Um gesto dele exerce um forte impacto na desembargadora: “Tenho comigo uma carta que ele escreveu para os meus avós paternos, pedindo permissão para se casar com minha mãe. Nela, meu pai afirmava que tinha feito a promessa de se casar com ela, e que por isso precisava cumpri-la. Veja então o valor que a palavra tinha para ele!”. A carta foi emoldurada, e hoje é algo que a desembargadora guarda como uma preciosa relíquia. Nela, está registrada não apenas a grafia de Orlando Milanez, cada uma das palavras cheias de respeito e reverência que ele dirigiu aos genitores, mas também um pouco do homem admirável que ele foi.
Paixão pelo direito
Das mais fortes lembranças de infância que o juiz Cássio Fontenelle possui, estão as idas ao Fórum Lafayette, na capital mineira, para onde se dirigia com frequência, acompanhando o pai advogado. “Ele tinha uma maleta no estilo 007, com um segredo para abrir; e meu sonho era descobrir esse segredo”, diverte-se. Pelos corredores do fórum, era permitido ao então menino que carregasse a maleta, missão que não o tornava um James Bond, mas que para ele era suficientemente importante, sobretudo porque demonstrava a confiança do pai nele.

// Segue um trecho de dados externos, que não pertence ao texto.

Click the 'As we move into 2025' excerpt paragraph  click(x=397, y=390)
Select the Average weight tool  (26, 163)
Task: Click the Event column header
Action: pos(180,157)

“Eu nem alcançava os balcões das secretarias e, naquela época, sequer imaginava que um dia me tornaria juiz”, observa o hoje magistrado. Mas, reconhece Fontenelle, naquelas inúmeras visitas àquele espaço emblemático, arena onde o pai atuava, foi sendo forjada nele a paixão pelo Direito e o desejo de atuar no mundo jurídico. Hoje, um dos grandes orgulhos do advogado é o filho ter se tornado juiz. “Ele vibra com isso mais que a gente”, reconhece Fontenelle.

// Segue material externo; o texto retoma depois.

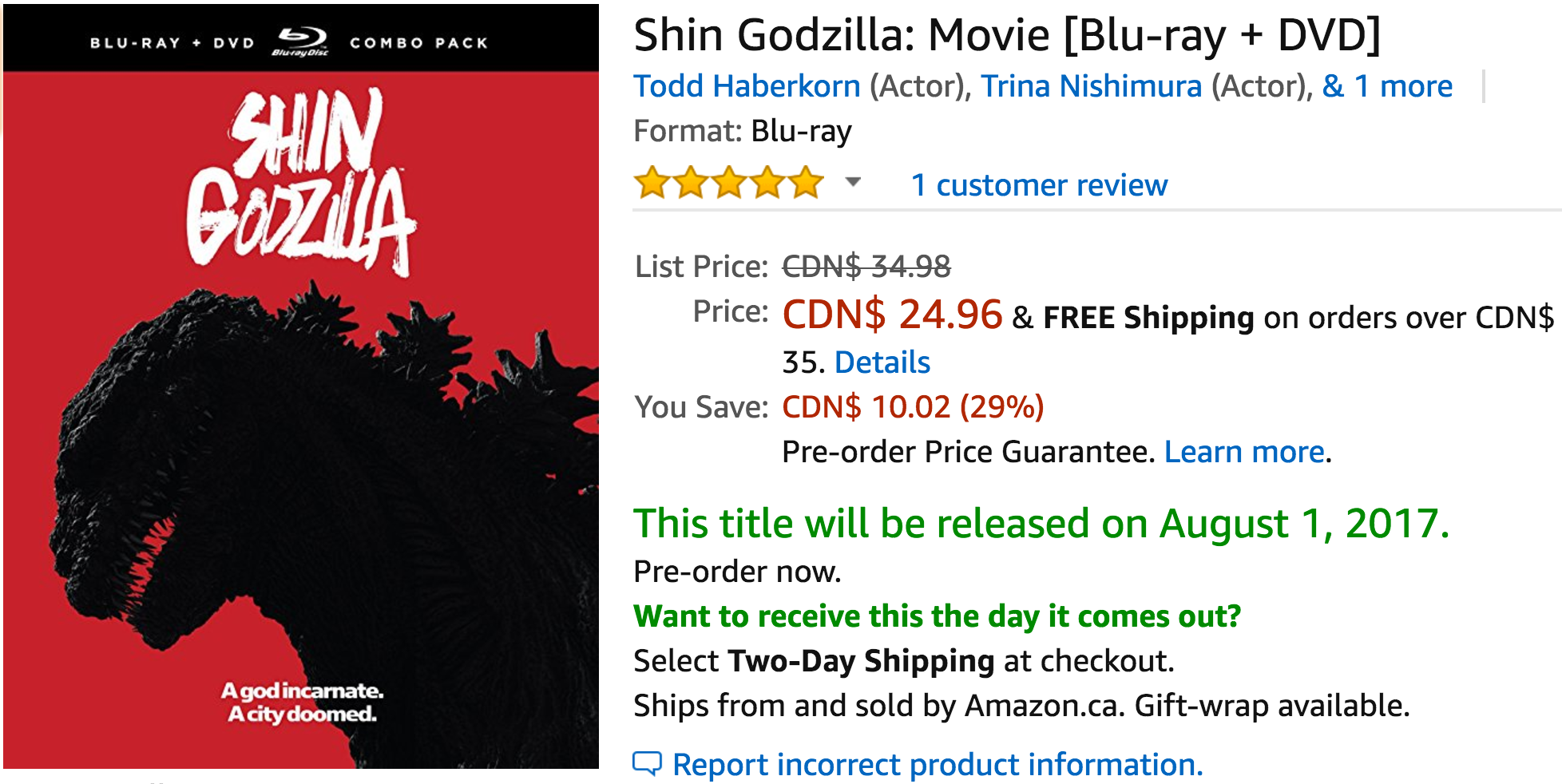Expand the star rating dropdown arrow
The image size is (1562, 784).
pyautogui.click(x=853, y=183)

Sem saber que teria um filho magistrado, o Dr. Sílvio, além de uma sólida base de valores e do hábito da leitura, deu a Fontenelle uma significativa lição sobre o exercício da magistratura. “Dele, como advogado, eu sempre ouvi: ‘Bom juiz é aquele que lhe dá a chance de recorrer’. Com essa frase, ele quer dizer que o bom juiz é aquele que decide, ou seja, que não deixa o processo parado. Sendo a sentença desfavorável ou não a você, há a oportunidade de recorrer”, explica.

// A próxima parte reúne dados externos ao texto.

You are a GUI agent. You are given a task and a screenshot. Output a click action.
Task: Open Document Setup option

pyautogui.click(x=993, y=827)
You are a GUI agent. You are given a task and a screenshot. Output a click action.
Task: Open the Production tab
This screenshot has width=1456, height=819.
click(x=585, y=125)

Dos entrevistados para esta matéria, o juiz, que atua na 27ª Vara Cível da Comarca de Belo Horizonte, no mesmo Fórum Lafayette que marcou sua infância, pode se sentir um privilegiado: é o único que terá o patriarca ao lado, no próximo domingo. Pai e filho vivem, neste momento, a natural inversão de papéis que acontece em determinado momento da vida. Hoje, é o juiz quem precisa se preocupar com o pai, que está com 85 anos, retribuindo o companheirismo, a paciência, a segurança, os cuidados, os incentivos e o afeto que Sílvio Meyer Fontenelle sempre lhe proporcionou.